Instrução A: No relatório da apelação, qual juízo proferiu a sentença recorrida?
Instrução B: Dê sequência ao relatório da apelação, começando logo após a última frase apresentada.

Trecho do texto:
━━━━━━━━━━━━━━━━━━━━

Apelação/Remessa Necessária Nº 5117330-26.2021.4.02.5101/RJ
RELATOR: Desembargadora Federal CARMEN SILVIA LIMA DE ARRUDA
APELANTE: UNIÃO - FAZENDA NACIONAL (INTERESSADO)
APELADO: MINERACAO USIMINAS S.A. (IMPETRANTE)
RELATÓRIO
1. Trata-se de Remessa Necessária e Apelação interposta pela União Federal em face da r. sentença proferida pelo Juízo da 32ª Vara Federal do Rio de Janeiro, nos autos do Mandado de Segurança, que concedeu a segurança para declarar o direito da autora de aproveitar os créditos de PIS e COFINS sobre os valores pagos a título de CFEM, garantindo-lhe, ainda, o direito de receber restituição ou realizar a compensação tributária, valendo-se dos montantes indevidamente recolhidos, na forma estabelecida na legislação de regência, após o trânsito em julgado da decisão (art. 170-A do CTN), observado o prazo de cinco anos (art. 168, I, do CTN), ficando a operação sujeita ao regramento da Secretaria da Receita Federal do Brasil.

━━━━━━━━━━━━━━━━━━━━

Dados:
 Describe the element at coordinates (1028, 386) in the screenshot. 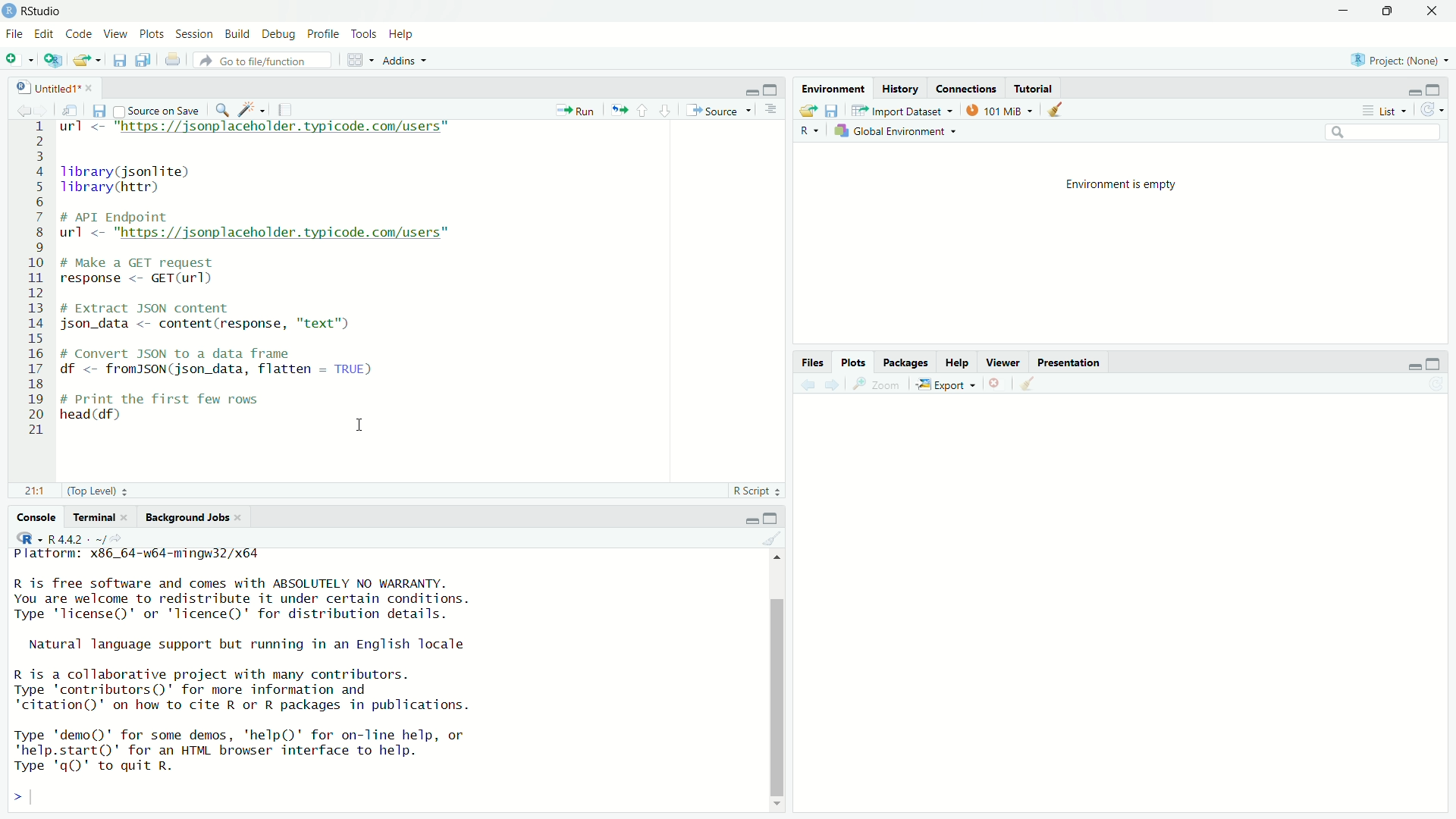

I see `Clear objects` at that location. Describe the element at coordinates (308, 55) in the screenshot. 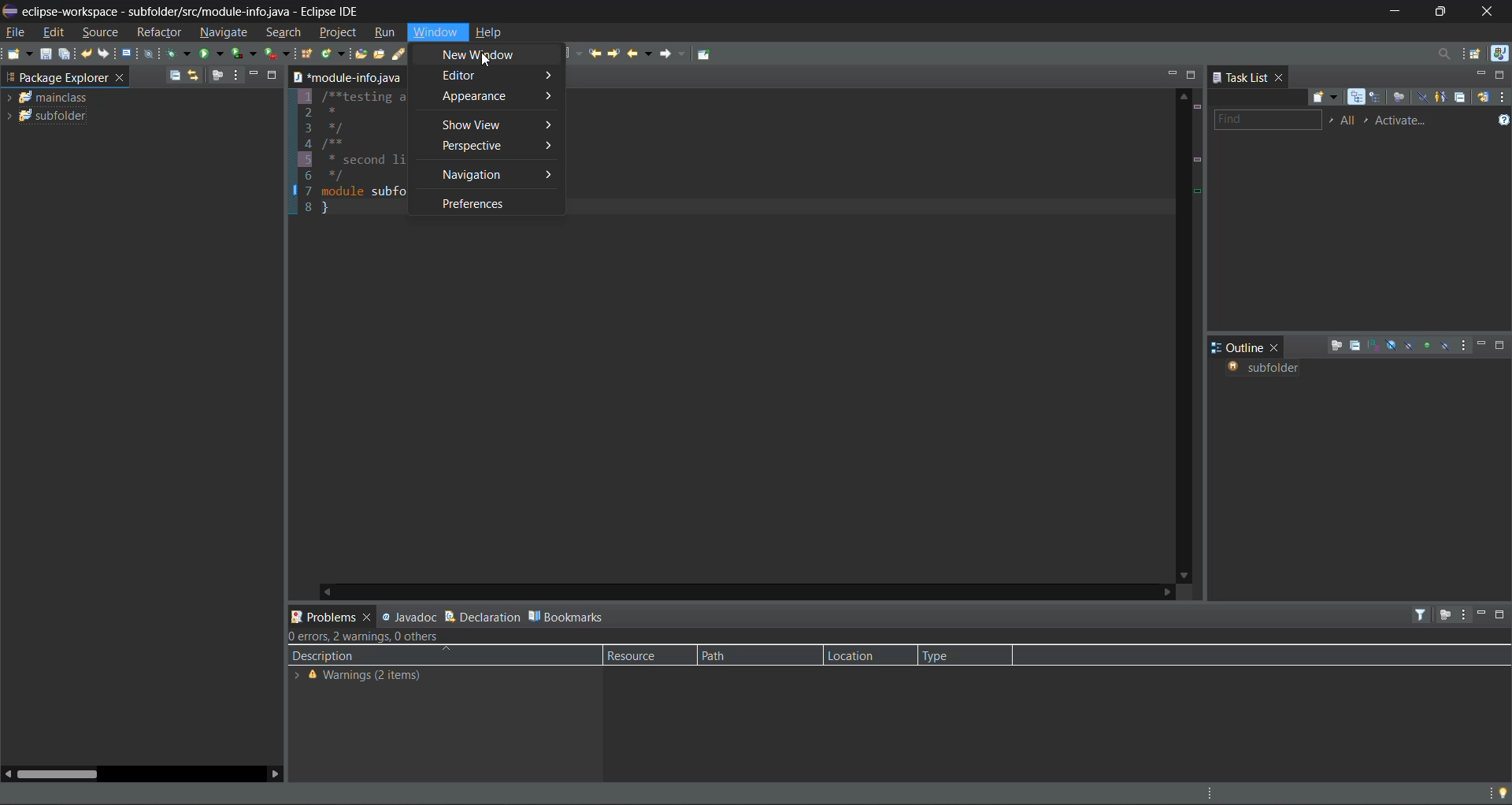

I see `new java package` at that location.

━━━━━━━━━━━━━━━━━━━━

Resposta A: O Juízo da 32ª Vara Federal do Rio de Janeiro.

Resposta B:
2. Em suas razões recursais, a União alega que a Compensação Financeira pela Exploração de Recursos Minerais (CFEM) não é um insumo utilizado no processo produtivo do contribuinte, mas mera compensação financeira que a empresa paga pelos danos sociais e ambientais causados pela extração do minério, e que, por isso, é impossível considerar tal receita como custo de produção.
Requer, por fim, o provimento do recurso com a atribuição de efeito suspensivo e, ao final, o provimento deste recurso a fim de que seja reformada a r. sentença. (Evento 30 dos autos originários).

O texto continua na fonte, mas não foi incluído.